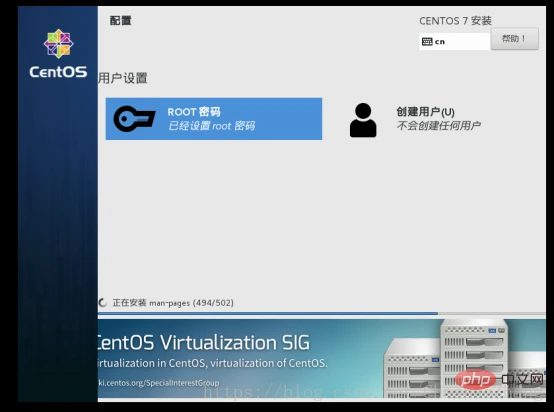Open the 创建用户(U) option
Image resolution: width=554 pixels, height=412 pixels.
coord(425,112)
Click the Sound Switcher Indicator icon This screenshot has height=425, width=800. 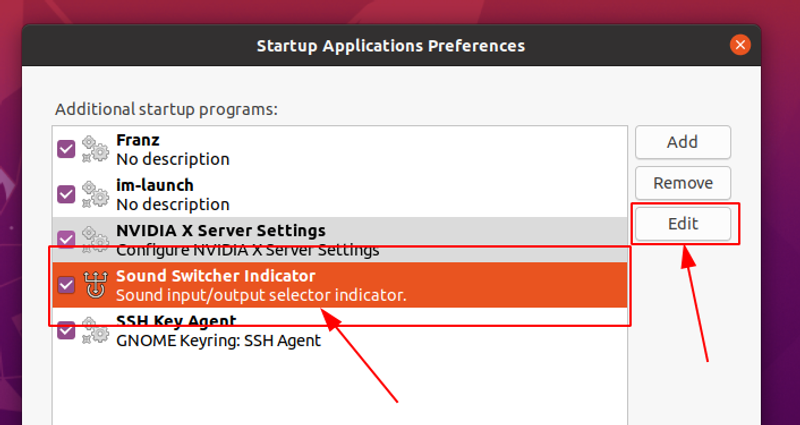click(95, 285)
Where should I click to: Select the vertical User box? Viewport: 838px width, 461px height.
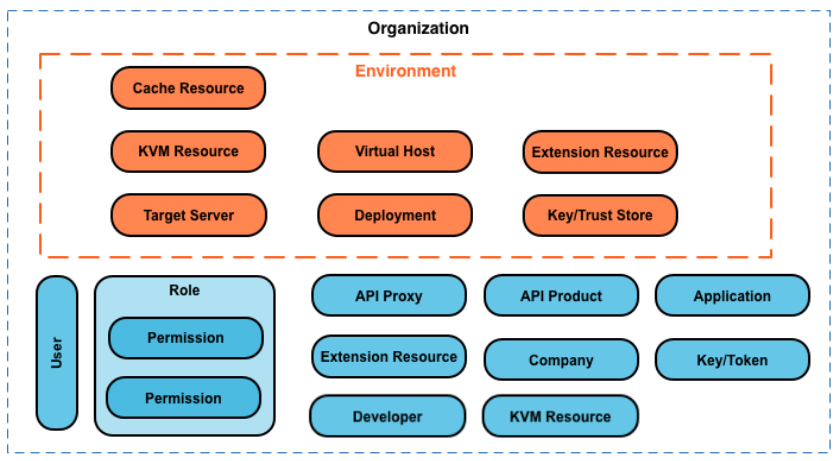57,353
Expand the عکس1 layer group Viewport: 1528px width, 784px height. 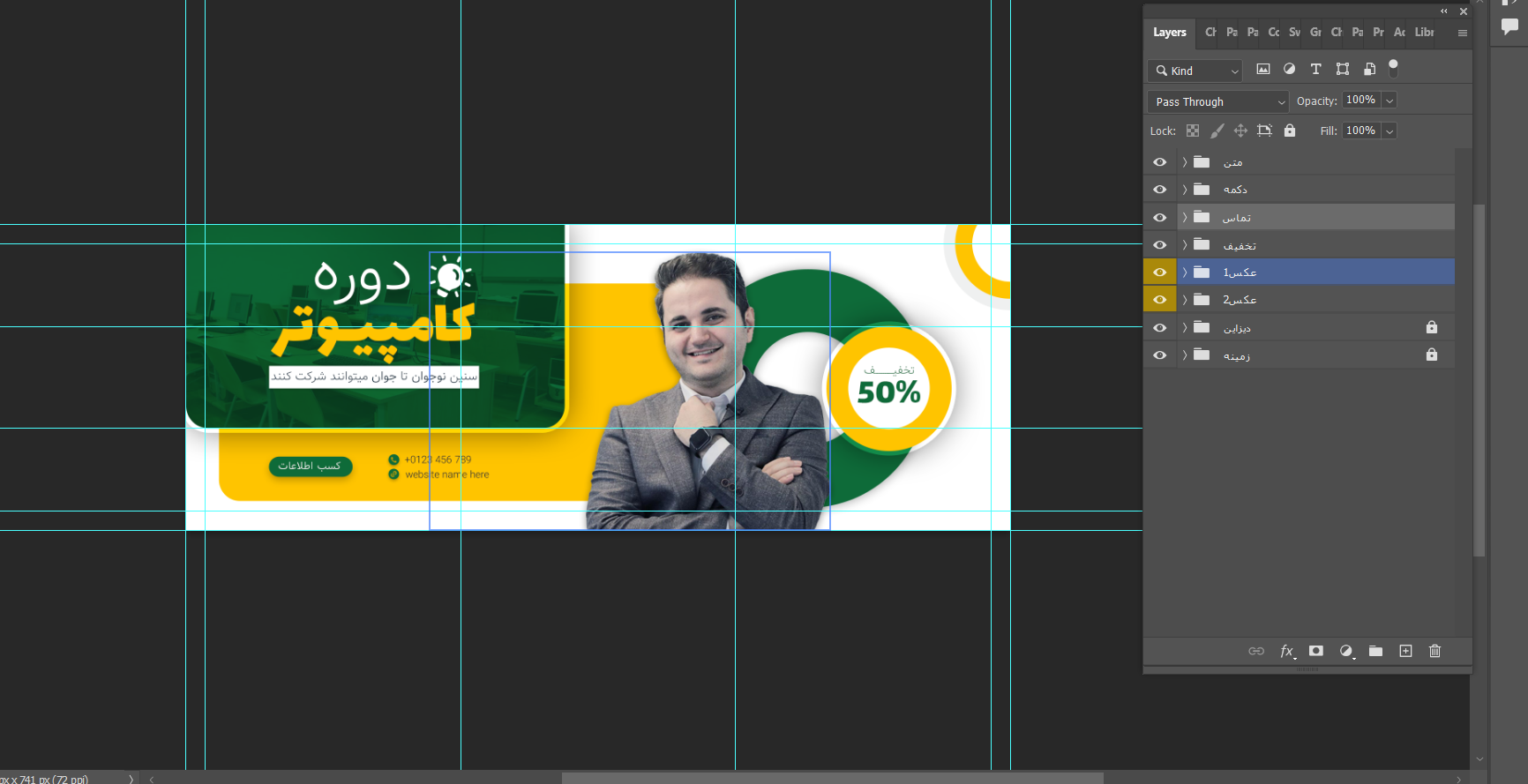[x=1185, y=273]
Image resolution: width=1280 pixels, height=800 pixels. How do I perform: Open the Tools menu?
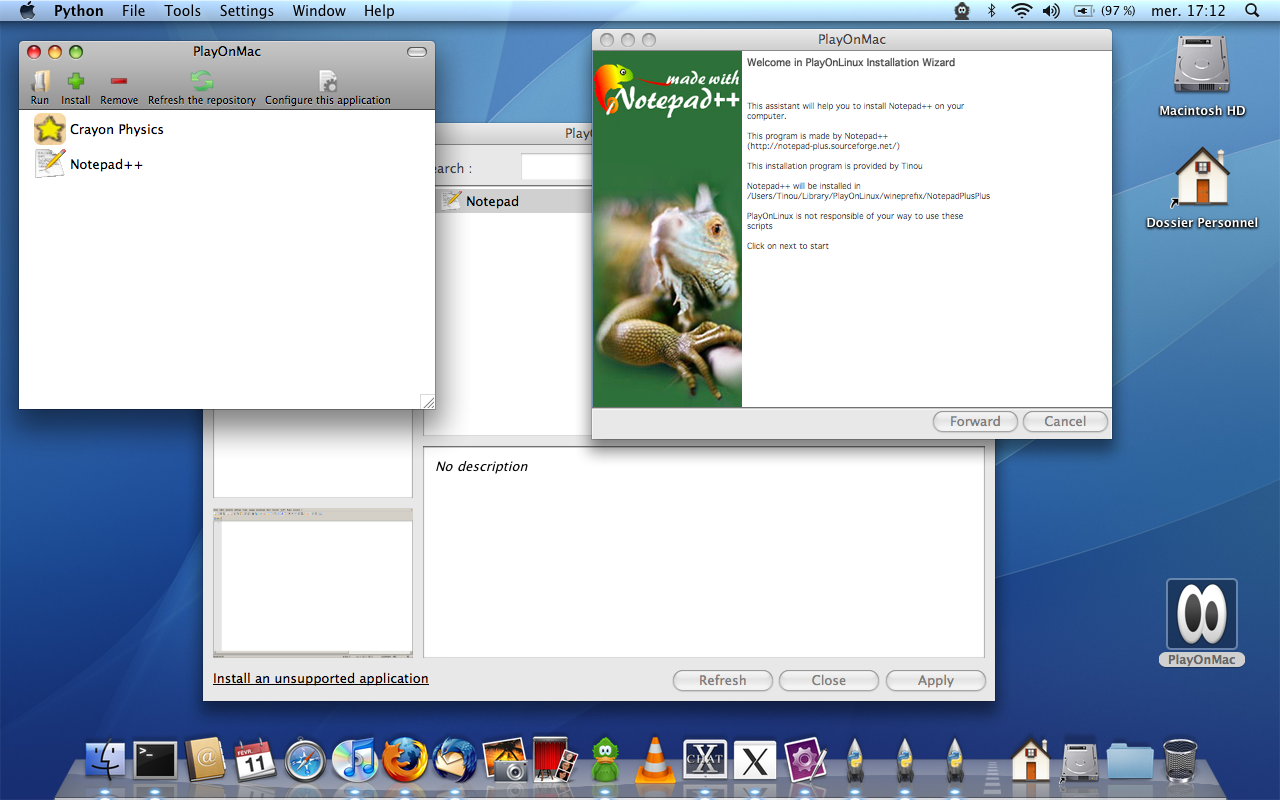pos(182,11)
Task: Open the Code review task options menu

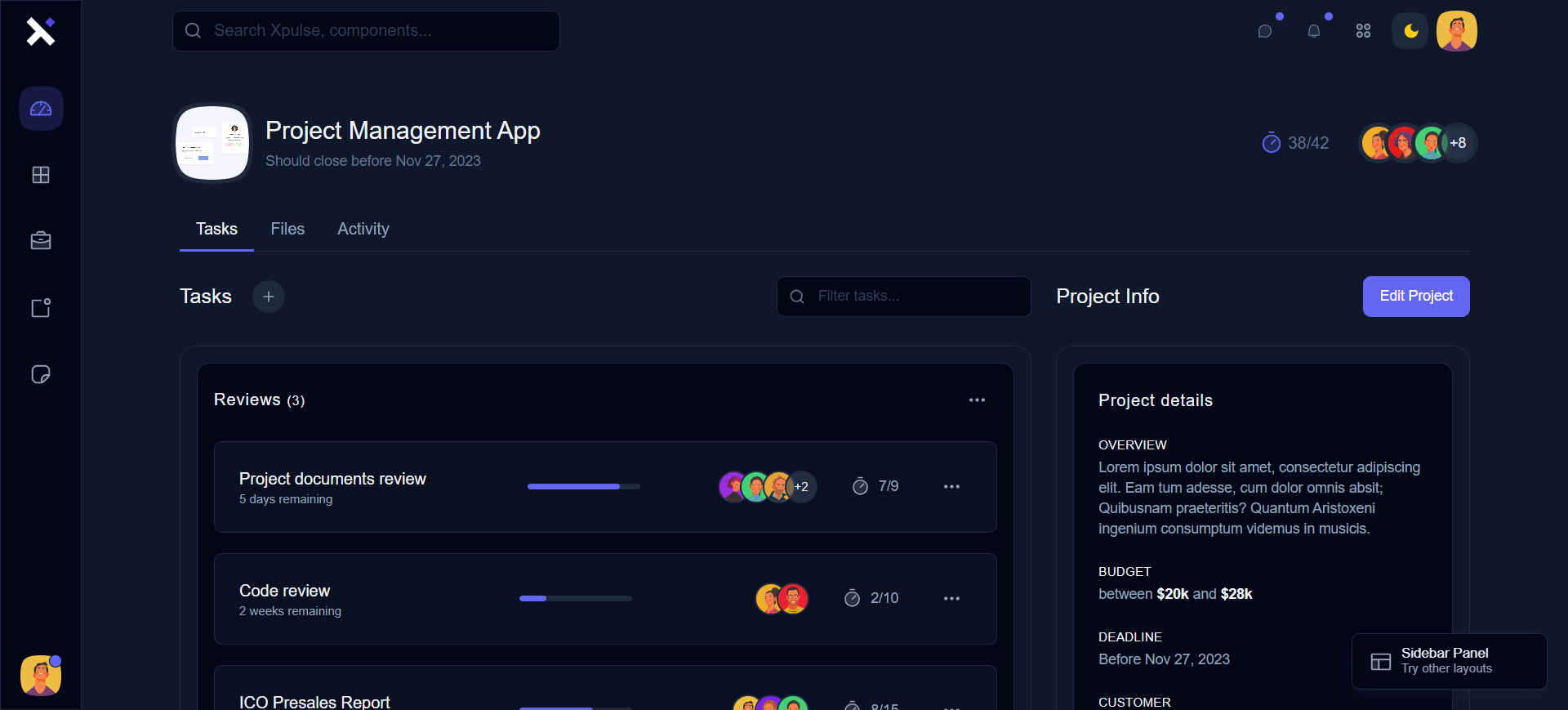Action: 951,599
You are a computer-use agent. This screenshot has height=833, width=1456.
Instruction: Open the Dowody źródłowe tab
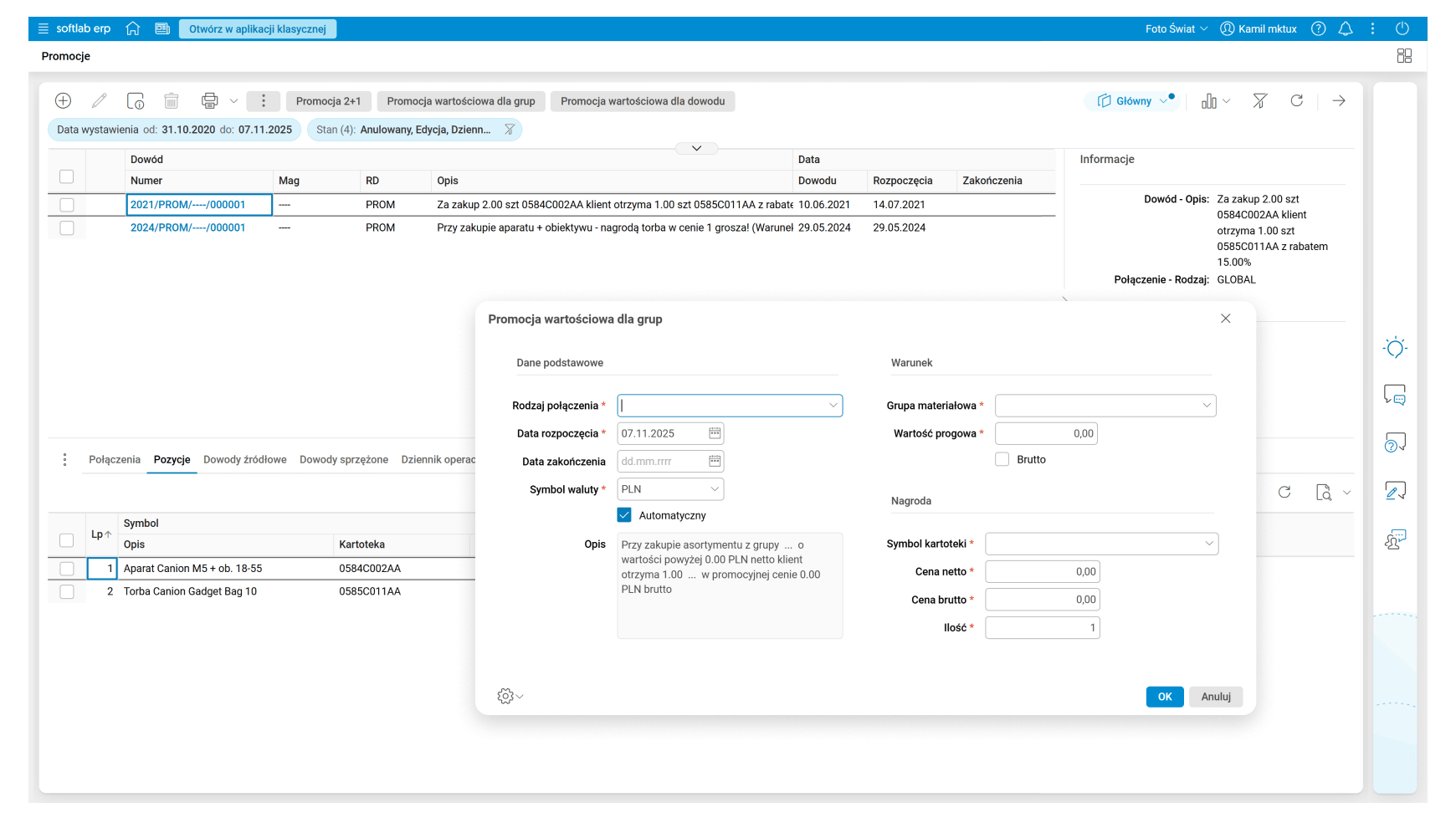click(245, 460)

-----

Directions for this task
Please copy out the data from the line containing "You are a computer-use" through the end of the data, both ends included, leaving out the pictures.

Solution to this exercise
You are a computer-use agent. This screenshot has height=833, width=1456.
Instruction: Open the Dowody źródłowe tab
click(245, 460)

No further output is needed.